Respinta la richiesta di ricorso di Del Papa della Umbria olii

A cinque anni di distanza dalla strage il processo sulla strage della Umbria Olii s.p.a ( di Campello sul Clitunno) di proprietà di Giorgio Del Papa, 63 anni,  in cui morirono sfortunatamente 4 operai Maurizio Manili, Tullio Mottini, Giuseppe Coletti e Vladimir Todhe e il quinto klaudio Demiri che si salvò miracolosamente,  si arricchisce di nuovi elementi. Dopo l’accusa di omicidio colposo plurimo e omissione dolosa delle cautele sul lavoro e con la conseguente  sentenza emessa nei confronti del titolare della ditta di sette anni e sei mesi di reclusione, la corte d’appello di Perugia ha rifiutato e respinto la richiesta di ricorso presentata dagli avvocati dello stesso Del Papa.

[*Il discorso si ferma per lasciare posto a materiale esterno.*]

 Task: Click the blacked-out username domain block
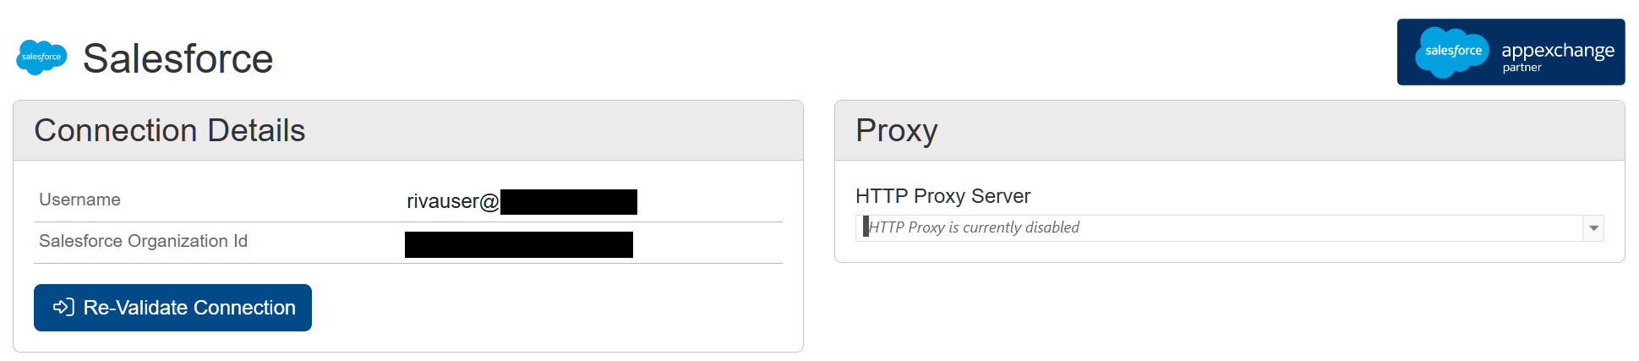568,202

La perizia che attestava che lo scoppio dell’incendio dell’oleificio, in cui bruciarono circa 500 mila litri di olio,  era da attribuirsi agli operai che lavoravano per conto di una ditta esterna, che la mattina del 25 novembre 2006 si trovavano sul posto per effettuare alcuni lavori, era alla base del risarcimento richiesto da Del papa ai familiari delle vittime di 35 milioni di euro. Il giudice ha respinto tale richiesta presentata dai legali dell’imputato, che inoltre è stato condannato a risarcire economicamente le famiglie con una cifra di circa un milione di euro e di risarcire anche il ministero dell’ambiente che si era costituito parte civile per il disastro ambientale che seguì all’incidente. I familiari delle vittime hanno manifestato una gioia composta per l’esito del processo dopo aver temuto proprio l’eventuale richiesta di respinta del titolare dell’azienda per conto del proprio avvocato , La Spina.